• _About this task_
Filter the listing below for "group" and report every line that has it.

**** Records shown

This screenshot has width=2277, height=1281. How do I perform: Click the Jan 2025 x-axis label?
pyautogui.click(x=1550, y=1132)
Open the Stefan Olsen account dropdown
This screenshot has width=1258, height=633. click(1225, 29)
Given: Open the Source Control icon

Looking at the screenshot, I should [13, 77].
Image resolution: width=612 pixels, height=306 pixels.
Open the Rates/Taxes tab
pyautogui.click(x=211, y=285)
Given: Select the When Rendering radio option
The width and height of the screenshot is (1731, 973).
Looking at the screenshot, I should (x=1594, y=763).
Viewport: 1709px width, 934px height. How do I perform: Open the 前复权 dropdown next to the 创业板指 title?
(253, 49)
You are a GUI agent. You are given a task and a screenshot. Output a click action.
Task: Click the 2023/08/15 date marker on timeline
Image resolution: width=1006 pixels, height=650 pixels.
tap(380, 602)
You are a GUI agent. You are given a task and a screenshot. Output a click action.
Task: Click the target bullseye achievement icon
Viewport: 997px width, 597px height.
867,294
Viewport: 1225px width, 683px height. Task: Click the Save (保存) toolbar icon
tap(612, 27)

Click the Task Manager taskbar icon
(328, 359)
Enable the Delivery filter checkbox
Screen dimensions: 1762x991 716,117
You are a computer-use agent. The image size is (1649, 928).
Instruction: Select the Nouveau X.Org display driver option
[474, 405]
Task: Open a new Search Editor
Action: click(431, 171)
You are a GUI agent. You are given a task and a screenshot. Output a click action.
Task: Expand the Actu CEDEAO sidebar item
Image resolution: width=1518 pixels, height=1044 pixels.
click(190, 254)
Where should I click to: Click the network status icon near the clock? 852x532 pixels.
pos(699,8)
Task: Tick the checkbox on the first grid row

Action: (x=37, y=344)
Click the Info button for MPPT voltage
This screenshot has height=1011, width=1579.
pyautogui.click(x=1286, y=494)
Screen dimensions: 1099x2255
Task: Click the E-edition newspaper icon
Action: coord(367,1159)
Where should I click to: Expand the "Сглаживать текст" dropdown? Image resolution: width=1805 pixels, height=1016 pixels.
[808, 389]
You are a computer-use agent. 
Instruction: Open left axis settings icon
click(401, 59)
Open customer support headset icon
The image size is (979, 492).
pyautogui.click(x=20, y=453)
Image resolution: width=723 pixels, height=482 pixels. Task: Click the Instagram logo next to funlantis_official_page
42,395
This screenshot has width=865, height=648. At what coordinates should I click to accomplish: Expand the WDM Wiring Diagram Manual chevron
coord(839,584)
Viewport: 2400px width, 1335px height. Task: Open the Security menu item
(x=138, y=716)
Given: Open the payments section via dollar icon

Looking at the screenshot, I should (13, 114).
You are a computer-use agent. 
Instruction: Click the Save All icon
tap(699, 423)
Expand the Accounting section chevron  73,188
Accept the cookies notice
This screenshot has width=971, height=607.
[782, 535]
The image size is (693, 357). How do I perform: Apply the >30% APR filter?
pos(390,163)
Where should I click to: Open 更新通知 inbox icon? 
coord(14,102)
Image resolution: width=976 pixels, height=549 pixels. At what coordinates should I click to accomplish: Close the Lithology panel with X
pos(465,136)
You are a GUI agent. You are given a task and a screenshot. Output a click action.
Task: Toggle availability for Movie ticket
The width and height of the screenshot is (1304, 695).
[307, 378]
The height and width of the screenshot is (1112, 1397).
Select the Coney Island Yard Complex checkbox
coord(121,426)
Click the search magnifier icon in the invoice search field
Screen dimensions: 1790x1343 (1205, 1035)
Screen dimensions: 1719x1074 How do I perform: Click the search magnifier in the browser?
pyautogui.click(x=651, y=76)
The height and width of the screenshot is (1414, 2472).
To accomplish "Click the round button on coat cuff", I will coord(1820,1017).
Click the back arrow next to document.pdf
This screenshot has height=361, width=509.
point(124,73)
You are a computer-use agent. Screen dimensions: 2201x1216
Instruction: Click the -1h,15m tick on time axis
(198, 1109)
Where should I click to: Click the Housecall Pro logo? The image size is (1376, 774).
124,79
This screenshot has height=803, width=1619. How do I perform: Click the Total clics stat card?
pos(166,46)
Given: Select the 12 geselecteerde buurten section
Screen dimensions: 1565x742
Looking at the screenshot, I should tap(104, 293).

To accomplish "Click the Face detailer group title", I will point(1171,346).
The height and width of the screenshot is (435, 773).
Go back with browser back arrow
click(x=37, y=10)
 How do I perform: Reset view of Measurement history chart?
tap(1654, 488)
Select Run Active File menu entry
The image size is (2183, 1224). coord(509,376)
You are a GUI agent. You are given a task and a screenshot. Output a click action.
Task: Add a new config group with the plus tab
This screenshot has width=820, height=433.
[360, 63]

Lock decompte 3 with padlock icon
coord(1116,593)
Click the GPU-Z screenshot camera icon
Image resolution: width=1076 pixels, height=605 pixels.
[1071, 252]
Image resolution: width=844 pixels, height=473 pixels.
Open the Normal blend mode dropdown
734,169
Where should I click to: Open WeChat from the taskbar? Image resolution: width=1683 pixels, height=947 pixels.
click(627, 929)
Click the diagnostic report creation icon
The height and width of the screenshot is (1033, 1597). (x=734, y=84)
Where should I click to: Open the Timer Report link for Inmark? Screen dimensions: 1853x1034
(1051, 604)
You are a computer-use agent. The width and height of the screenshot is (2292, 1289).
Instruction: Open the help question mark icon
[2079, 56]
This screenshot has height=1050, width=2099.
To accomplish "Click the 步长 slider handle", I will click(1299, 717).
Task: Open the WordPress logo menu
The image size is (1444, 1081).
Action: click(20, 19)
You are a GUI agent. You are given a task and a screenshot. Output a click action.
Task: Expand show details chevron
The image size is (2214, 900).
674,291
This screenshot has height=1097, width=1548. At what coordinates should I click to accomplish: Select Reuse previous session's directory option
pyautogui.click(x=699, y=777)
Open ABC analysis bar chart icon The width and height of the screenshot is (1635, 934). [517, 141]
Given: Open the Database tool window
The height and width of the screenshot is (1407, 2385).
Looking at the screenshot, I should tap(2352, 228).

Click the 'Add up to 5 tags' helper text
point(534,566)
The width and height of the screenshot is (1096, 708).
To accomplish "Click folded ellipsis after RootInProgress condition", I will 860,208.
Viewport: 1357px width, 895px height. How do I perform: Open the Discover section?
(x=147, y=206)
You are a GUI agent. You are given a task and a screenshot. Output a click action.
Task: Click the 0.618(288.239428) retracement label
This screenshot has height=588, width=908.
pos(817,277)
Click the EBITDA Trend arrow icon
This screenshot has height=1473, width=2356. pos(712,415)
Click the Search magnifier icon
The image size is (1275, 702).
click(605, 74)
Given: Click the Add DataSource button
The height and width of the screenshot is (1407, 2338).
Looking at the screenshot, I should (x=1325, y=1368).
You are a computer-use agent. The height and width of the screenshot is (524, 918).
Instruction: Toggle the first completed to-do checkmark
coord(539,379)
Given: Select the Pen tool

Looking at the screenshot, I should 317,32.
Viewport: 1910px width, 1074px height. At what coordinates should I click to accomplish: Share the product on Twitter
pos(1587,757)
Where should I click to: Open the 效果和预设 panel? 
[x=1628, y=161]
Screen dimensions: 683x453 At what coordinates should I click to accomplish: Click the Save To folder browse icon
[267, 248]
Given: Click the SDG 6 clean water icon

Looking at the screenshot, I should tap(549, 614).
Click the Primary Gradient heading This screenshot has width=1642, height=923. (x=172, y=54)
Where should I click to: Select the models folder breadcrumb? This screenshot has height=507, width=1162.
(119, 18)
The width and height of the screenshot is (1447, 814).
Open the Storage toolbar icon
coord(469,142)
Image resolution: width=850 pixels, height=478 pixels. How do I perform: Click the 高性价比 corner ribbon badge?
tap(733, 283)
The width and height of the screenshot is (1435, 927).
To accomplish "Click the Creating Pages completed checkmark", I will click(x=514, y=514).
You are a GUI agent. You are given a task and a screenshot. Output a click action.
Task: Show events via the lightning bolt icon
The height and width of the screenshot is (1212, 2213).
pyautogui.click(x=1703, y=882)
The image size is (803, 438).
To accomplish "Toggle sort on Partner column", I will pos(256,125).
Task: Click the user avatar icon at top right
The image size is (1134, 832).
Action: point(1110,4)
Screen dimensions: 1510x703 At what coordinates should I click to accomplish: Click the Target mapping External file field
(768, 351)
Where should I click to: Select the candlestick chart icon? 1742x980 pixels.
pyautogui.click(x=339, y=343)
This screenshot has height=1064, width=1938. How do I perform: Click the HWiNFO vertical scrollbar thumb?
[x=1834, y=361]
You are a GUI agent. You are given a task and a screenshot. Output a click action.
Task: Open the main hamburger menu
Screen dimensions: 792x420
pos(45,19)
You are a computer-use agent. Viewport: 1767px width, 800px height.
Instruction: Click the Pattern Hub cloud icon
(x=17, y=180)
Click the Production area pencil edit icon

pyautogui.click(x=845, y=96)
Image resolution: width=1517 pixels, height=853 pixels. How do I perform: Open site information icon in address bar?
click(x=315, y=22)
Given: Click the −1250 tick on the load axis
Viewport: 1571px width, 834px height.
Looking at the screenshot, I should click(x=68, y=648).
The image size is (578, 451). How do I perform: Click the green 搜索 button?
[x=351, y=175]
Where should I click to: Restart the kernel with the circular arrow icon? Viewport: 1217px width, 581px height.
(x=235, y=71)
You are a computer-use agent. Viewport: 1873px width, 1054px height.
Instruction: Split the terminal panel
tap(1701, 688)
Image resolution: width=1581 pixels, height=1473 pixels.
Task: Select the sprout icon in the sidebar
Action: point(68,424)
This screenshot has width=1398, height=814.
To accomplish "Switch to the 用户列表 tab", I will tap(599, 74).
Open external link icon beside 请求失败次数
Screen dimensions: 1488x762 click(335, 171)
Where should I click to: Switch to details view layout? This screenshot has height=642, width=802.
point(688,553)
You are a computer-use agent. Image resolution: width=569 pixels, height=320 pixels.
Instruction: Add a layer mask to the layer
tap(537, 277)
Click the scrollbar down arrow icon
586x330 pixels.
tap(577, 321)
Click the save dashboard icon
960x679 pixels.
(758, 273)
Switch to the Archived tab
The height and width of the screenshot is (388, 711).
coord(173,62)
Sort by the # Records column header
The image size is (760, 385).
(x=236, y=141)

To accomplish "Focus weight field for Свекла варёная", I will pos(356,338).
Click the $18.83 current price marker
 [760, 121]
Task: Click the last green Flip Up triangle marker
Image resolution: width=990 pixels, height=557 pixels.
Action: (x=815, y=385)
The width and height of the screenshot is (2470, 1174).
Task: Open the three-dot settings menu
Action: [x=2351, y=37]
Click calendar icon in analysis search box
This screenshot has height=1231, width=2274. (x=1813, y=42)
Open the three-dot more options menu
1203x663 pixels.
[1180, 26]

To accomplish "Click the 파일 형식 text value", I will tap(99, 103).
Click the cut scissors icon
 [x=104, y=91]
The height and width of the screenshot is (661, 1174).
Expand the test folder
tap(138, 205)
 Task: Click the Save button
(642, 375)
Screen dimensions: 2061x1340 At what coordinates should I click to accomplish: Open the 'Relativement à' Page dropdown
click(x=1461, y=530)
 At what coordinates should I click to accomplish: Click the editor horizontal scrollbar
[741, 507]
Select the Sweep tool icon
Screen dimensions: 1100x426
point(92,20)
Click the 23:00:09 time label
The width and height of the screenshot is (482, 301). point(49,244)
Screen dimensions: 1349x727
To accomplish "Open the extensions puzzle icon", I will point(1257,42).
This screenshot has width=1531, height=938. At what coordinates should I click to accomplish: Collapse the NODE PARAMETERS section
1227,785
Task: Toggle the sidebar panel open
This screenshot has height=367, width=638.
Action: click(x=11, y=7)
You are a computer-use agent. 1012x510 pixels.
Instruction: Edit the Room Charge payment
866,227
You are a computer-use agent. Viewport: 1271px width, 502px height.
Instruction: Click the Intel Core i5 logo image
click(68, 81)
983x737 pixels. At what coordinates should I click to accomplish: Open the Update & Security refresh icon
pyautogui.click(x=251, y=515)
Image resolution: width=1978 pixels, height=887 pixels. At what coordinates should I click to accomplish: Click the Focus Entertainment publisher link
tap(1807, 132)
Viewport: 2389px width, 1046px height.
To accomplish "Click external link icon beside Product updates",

********

• _Answer space_
To accomplish "Click the Face detailer group title", I will point(1171,346).
Task: Add a new config group with the plus tab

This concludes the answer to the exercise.